One of Australia’s leading experts on branding has severely criticised the response by Cricket Australia (CA) to the ball-tampering scandal that has rocked the sporting body.
Karl Treacher, CEO of The Brand Institute, told B&T that if he was rating the sporting body on its handling of the scandal, his score would be a zero out of 100.
“Whoever is managing the media strategy on this is demonstrating exactly zero knowledge and skill,” he said.
“If Steve Smith gets banned – which he has to – whoever is advising on reputation strategy should be walking straight out the door with him.
“I’ve never seen a sports media crisis handled worse than this. It just shows how out of touch the administration is with today’s audiences.”
CA chief executive James Sutherland (pictured above) announced late yesterday morning that Australia’s men’s Test team captain Steve Smith, vice captain David Warner and batsman Cameron Bancroft have been officially reported for breaching the organisation’s Code of Conduct and dumped from the squad that is currently touring South Africa.

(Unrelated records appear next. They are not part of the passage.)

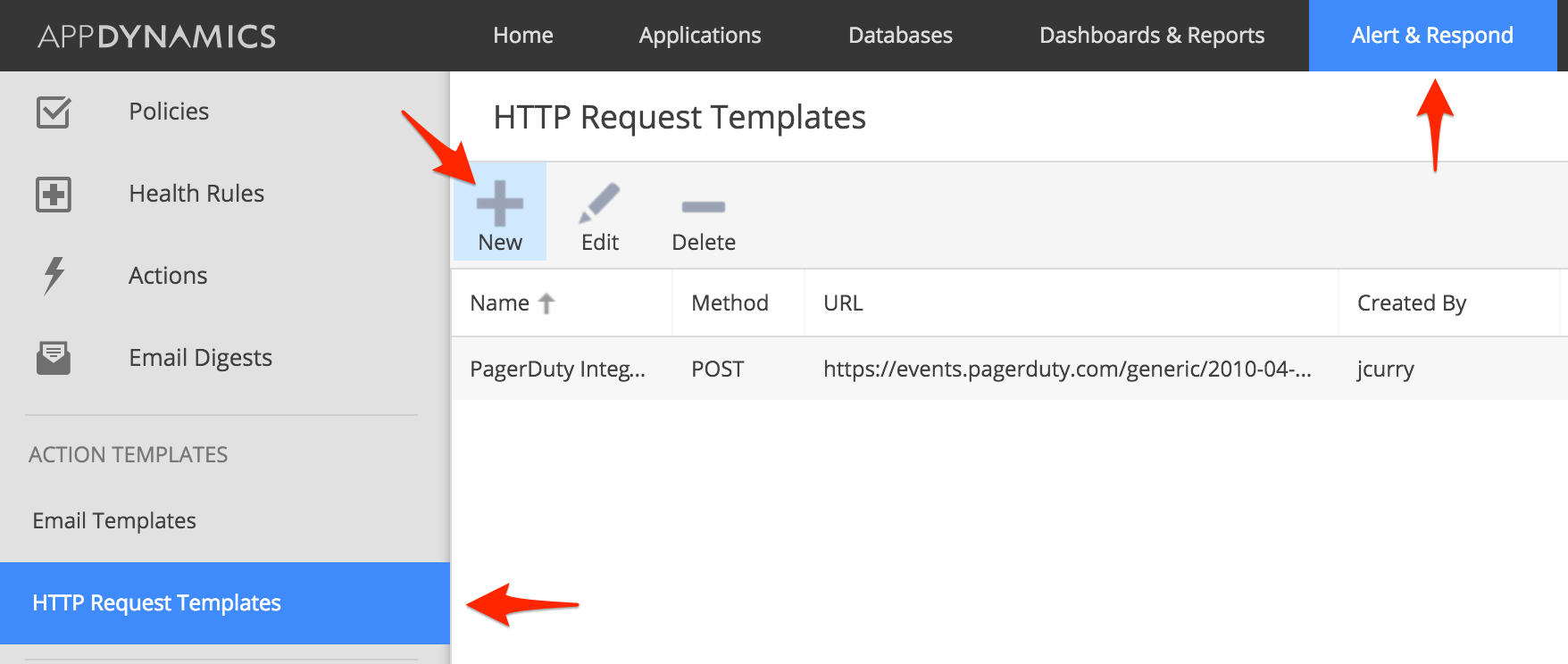Click the Edit pencil icon
1568x664 pixels.
pos(599,203)
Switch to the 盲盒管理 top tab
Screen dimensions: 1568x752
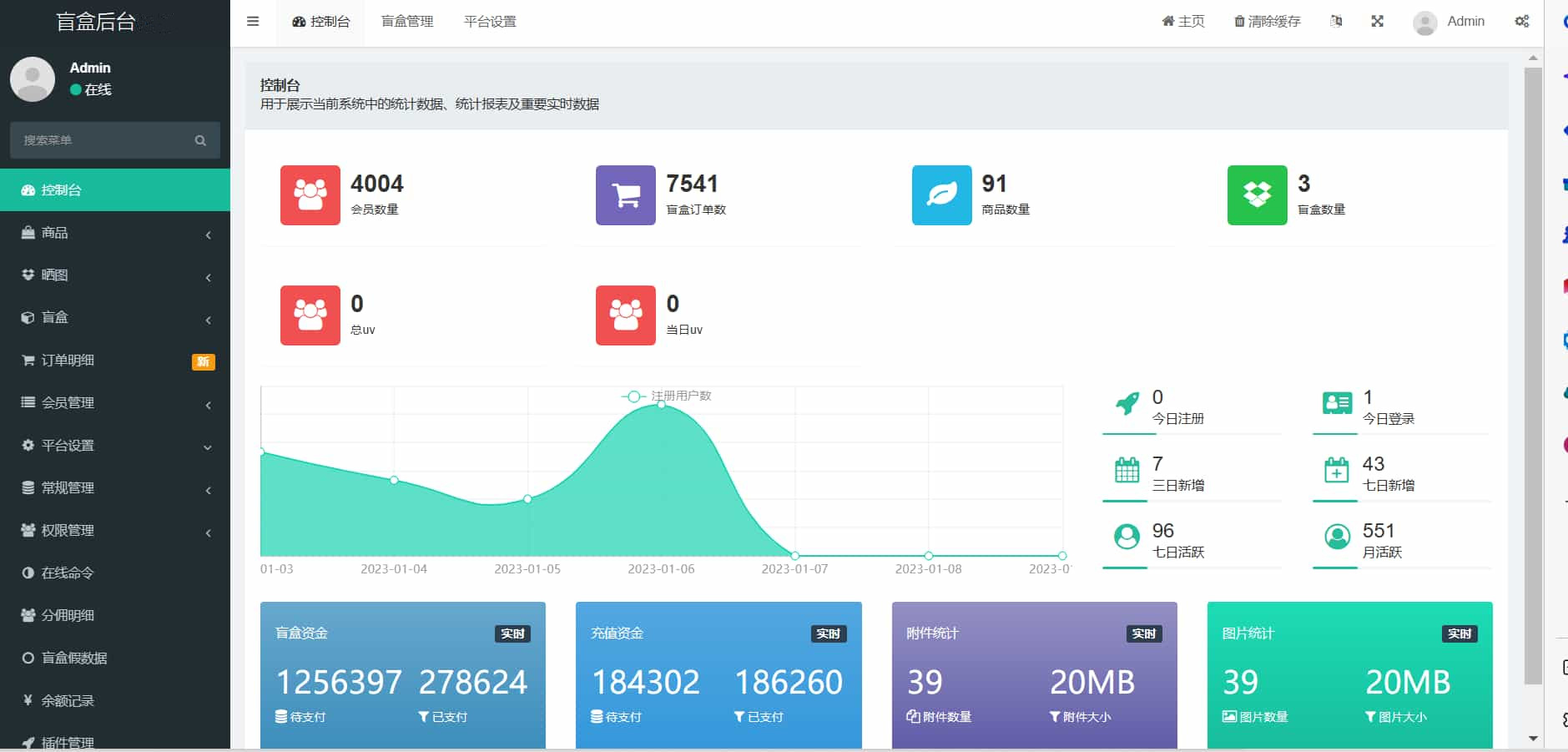407,22
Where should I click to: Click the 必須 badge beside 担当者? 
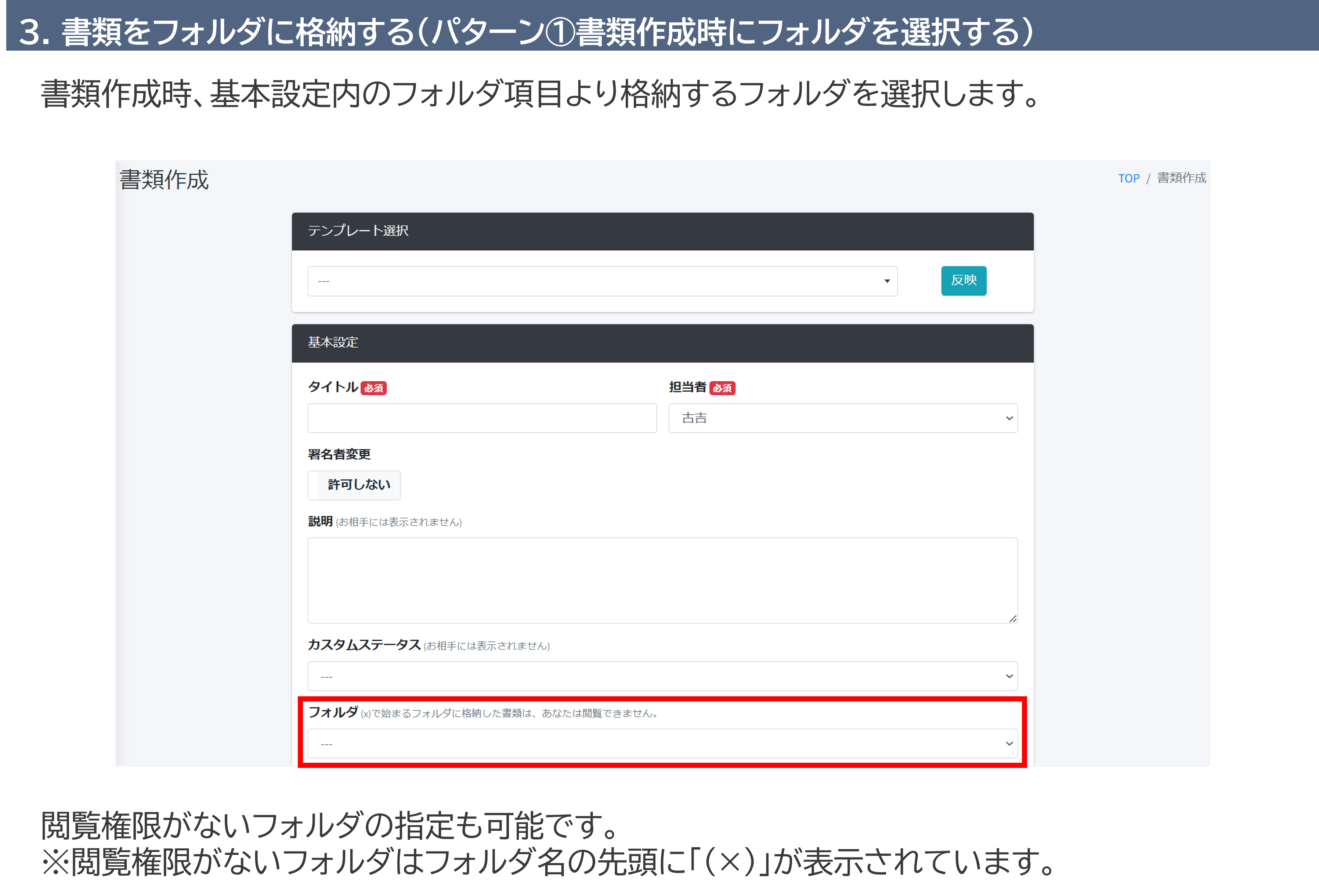(x=722, y=388)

“The preliminary findings have confirmed that prior knowledge of the incident in Cape Town was confined to only the three players reported,” he said.
“Sanctions are expected to be announced within the next 24 hours.”
Treacher said while it is hard to predict the long-term impact of the incident, he believes the damage will be significant in global cricket circles for some time.
“As far as implications locally with fans, this will pan out to be a drop in the ocean – an ocean made up of 150 years of world-class sportsmen behaving (relatively) appropriately,” he said.
“You only need to look at Matt Johns admitting to group sex as part of a NRL footy trip while married to realise that fan loyalty runs deep and even the biggest indiscretions will probably be forgiven. He even got his own footy show after that incident.”
A variety of well-publicised sports brand issues have now created something of reliable social precedent that predicts “supporter leniency”, according to Treacher.
“When many people become supporters of a national cricket team or whatever, they assume some the team’s identity so as to ‘go on the journey’ with them. So, to give that up means giving up something more than just their replica baggy green, it becomes very personal,” he explained.
A number of cricket sponsors including Magellan, Commonwealth Bank, Qantas, XXXX Gold, Sanitarium, Accenture, and Skins have issued powerful statements on the incident, with many of them seemingly adopting a ‘wait and see’ approach.
However, Sanitarium appears to be the first sponsor that’s taken decisive action, removing any mention of Smith in its online assets.
Treacher said the right course of action for team sponsors is different to player sponsors.
“The sponsors of teams support the dreams of children and the social structure of large subcultures that cross so many diverse societal territories,” he told B&T.
“They have little to gain by ditching the Australian cricket team and run the risk of being viewed as popularity groupies instead of brands dedicated to supporting teams through the good and tough times.
“That said, if CA continues to suggest that this is a team issue, then it would be reasonable for sponsors to pull back sponsorship until the team has been re-established under new leadership.”